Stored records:
★ ★ ★ ★ ★

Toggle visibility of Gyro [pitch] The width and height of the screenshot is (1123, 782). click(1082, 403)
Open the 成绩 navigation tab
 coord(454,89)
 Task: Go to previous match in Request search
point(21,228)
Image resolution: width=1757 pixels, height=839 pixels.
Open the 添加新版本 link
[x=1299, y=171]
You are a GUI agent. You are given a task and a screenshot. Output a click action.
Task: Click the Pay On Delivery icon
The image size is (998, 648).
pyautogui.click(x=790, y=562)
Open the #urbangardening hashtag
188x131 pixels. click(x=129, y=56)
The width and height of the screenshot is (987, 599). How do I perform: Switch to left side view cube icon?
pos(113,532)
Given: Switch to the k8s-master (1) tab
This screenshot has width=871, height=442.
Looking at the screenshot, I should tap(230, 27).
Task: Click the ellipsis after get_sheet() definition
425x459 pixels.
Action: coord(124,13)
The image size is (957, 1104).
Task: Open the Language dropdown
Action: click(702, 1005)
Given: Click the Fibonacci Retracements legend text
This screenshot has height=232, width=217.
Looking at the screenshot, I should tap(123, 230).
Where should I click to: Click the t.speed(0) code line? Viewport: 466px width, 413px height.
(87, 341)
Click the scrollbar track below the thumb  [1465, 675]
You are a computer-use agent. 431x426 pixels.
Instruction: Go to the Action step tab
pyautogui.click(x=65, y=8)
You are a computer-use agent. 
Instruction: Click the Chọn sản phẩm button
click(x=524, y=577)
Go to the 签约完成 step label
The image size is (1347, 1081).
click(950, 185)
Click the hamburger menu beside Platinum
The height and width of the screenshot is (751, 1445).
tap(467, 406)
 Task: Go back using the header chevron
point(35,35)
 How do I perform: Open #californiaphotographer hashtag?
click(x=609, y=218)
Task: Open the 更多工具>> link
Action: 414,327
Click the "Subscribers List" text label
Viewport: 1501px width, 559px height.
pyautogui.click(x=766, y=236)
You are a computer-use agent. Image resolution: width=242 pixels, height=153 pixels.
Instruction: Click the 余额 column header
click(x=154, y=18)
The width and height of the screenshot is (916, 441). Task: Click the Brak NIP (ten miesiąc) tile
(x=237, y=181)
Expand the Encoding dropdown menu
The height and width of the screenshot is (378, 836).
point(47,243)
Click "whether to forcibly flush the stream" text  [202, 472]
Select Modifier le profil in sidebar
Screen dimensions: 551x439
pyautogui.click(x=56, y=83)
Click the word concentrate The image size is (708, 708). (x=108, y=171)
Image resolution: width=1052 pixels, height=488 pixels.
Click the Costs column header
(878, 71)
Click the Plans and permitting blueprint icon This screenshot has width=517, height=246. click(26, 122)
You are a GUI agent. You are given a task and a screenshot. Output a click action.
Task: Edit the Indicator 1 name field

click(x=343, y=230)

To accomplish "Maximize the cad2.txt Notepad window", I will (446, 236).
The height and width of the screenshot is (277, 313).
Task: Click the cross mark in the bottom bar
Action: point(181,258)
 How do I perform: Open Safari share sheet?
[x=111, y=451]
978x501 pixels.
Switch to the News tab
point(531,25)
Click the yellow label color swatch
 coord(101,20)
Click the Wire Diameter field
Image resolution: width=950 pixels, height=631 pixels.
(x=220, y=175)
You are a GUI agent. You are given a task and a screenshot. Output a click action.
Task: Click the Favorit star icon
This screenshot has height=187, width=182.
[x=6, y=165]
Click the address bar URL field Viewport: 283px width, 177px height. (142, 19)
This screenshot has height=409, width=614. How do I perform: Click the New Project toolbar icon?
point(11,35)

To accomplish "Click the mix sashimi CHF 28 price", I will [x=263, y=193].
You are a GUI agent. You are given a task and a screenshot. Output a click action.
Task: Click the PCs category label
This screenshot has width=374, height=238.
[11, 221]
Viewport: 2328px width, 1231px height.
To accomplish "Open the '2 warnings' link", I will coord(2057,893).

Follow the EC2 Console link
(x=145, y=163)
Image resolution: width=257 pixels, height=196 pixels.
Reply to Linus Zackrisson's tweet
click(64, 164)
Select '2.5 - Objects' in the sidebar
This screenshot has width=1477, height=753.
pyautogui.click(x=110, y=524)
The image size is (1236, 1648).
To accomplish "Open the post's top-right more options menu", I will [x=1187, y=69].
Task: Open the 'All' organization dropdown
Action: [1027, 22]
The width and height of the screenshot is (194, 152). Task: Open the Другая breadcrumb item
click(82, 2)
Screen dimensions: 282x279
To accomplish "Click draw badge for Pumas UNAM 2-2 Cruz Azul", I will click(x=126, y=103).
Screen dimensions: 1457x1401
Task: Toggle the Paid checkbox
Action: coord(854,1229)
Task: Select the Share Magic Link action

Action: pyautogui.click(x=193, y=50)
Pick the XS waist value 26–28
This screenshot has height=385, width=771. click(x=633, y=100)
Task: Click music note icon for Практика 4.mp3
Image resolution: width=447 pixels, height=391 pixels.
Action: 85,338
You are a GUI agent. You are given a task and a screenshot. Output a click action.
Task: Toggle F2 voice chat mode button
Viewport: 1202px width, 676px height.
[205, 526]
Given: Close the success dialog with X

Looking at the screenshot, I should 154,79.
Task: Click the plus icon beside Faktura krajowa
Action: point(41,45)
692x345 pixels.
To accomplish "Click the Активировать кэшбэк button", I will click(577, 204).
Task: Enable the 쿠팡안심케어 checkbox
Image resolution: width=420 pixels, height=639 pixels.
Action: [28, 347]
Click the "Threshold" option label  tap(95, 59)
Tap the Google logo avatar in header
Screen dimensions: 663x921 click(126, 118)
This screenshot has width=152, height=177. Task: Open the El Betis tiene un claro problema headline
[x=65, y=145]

★ ★ ★ ★ ★

→ **Problem description**
Please return all of the records exactly.

→ **Solution**
Toggle visibility of Gyro [pitch] The width and height of the screenshot is (1123, 782). click(1082, 403)
Open the 成绩 navigation tab
 coord(454,89)
 Task: Go to previous match in Request search
point(21,228)
Image resolution: width=1757 pixels, height=839 pixels.
Open the 添加新版本 link
[x=1299, y=171]
You are a GUI agent. You are given a task and a screenshot. Output a click action.
Task: Click the Pay On Delivery icon
The image size is (998, 648).
pyautogui.click(x=790, y=562)
Open the #urbangardening hashtag
188x131 pixels. click(x=129, y=56)
The width and height of the screenshot is (987, 599). How do I perform: Switch to left side view cube icon?
pos(113,532)
Given: Switch to the k8s-master (1) tab
This screenshot has width=871, height=442.
Looking at the screenshot, I should tap(230, 27).
Task: Click the ellipsis after get_sheet() definition
425x459 pixels.
Action: coord(124,13)
The image size is (957, 1104).
Task: Open the Language dropdown
Action: click(702, 1005)
Given: Click the Fibonacci Retracements legend text
This screenshot has height=232, width=217.
Looking at the screenshot, I should tap(123, 230).
Where should I click to: Click the t.speed(0) code line? Viewport: 466px width, 413px height.
(87, 341)
Click the scrollbar track below the thumb  [1465, 675]
You are a computer-use agent. 431x426 pixels.
Instruction: Go to the Action step tab
pyautogui.click(x=65, y=8)
You are a computer-use agent. 
Instruction: Click the Chọn sản phẩm button
click(x=524, y=577)
Go to the 签约完成 step label
The image size is (1347, 1081).
click(950, 185)
Click the hamburger menu beside Platinum
The height and width of the screenshot is (751, 1445).
tap(467, 406)
 Task: Go back using the header chevron
point(35,35)
 How do I perform: Open #californiaphotographer hashtag?
click(x=609, y=218)
Task: Open the 更多工具>> link
Action: 414,327
Click the "Subscribers List" text label
Viewport: 1501px width, 559px height.
pyautogui.click(x=766, y=236)
You are a computer-use agent. Image resolution: width=242 pixels, height=153 pixels.
Instruction: Click the 余额 column header
click(x=154, y=18)
The width and height of the screenshot is (916, 441). Task: Click the Brak NIP (ten miesiąc) tile
(x=237, y=181)
Expand the Encoding dropdown menu
The height and width of the screenshot is (378, 836).
point(47,243)
Click "whether to forcibly flush the stream" text  [202, 472]
Select Modifier le profil in sidebar
Screen dimensions: 551x439
pyautogui.click(x=56, y=83)
Click the word concentrate The image size is (708, 708). (x=108, y=171)
Image resolution: width=1052 pixels, height=488 pixels.
Click the Costs column header
(878, 71)
Click the Plans and permitting blueprint icon This screenshot has width=517, height=246. click(26, 122)
You are a GUI agent. You are given a task and a screenshot. Output a click action.
Task: Edit the Indicator 1 name field

click(x=343, y=230)

To accomplish "Maximize the cad2.txt Notepad window", I will (446, 236).
The height and width of the screenshot is (277, 313).
Task: Click the cross mark in the bottom bar
Action: point(181,258)
 How do I perform: Open Safari share sheet?
[x=111, y=451]
978x501 pixels.
Switch to the News tab
point(531,25)
Click the yellow label color swatch
 coord(101,20)
Click the Wire Diameter field
Image resolution: width=950 pixels, height=631 pixels.
(x=220, y=175)
You are a GUI agent. You are given a task and a screenshot. Output a click action.
Task: Click the Favorit star icon
This screenshot has height=187, width=182.
[x=6, y=165]
Click the address bar URL field Viewport: 283px width, 177px height. (142, 19)
This screenshot has height=409, width=614. How do I perform: Click the New Project toolbar icon?
point(11,35)

To accomplish "Click the mix sashimi CHF 28 price", I will [x=263, y=193].
You are a GUI agent. You are given a task and a screenshot. Output a click action.
Task: Click the PCs category label
This screenshot has width=374, height=238.
[11, 221]
Viewport: 2328px width, 1231px height.
To accomplish "Open the '2 warnings' link", I will coord(2057,893).

Follow the EC2 Console link
(x=145, y=163)
Image resolution: width=257 pixels, height=196 pixels.
Reply to Linus Zackrisson's tweet
click(64, 164)
Select '2.5 - Objects' in the sidebar
This screenshot has width=1477, height=753.
pyautogui.click(x=110, y=524)
The image size is (1236, 1648).
To accomplish "Open the post's top-right more options menu", I will [x=1187, y=69].
Task: Open the 'All' organization dropdown
Action: [1027, 22]
The width and height of the screenshot is (194, 152). Task: Open the Другая breadcrumb item
click(82, 2)
Screen dimensions: 282x279
To accomplish "Click draw badge for Pumas UNAM 2-2 Cruz Azul", I will click(x=126, y=103).
Screen dimensions: 1457x1401
Task: Toggle the Paid checkbox
Action: coord(854,1229)
Task: Select the Share Magic Link action

Action: pyautogui.click(x=193, y=50)
Pick the XS waist value 26–28
This screenshot has height=385, width=771. click(x=633, y=100)
Task: Click music note icon for Практика 4.mp3
Image resolution: width=447 pixels, height=391 pixels.
Action: 85,338
You are a GUI agent. You are given a task and a screenshot. Output a click action.
Task: Toggle F2 voice chat mode button
Viewport: 1202px width, 676px height.
[205, 526]
Given: Close the success dialog with X

Looking at the screenshot, I should 154,79.
Task: Click the plus icon beside Faktura krajowa
Action: point(41,45)
692x345 pixels.
To accomplish "Click the Активировать кэшбэк button", I will click(577, 204).
Task: Enable the 쿠팡안심케어 checkbox
Image resolution: width=420 pixels, height=639 pixels.
Action: [28, 347]
Click the "Threshold" option label  tap(95, 59)
Tap the Google logo avatar in header
Screen dimensions: 663x921 click(126, 118)
This screenshot has width=152, height=177. Task: Open the El Betis tiene un claro problema headline
[x=65, y=145]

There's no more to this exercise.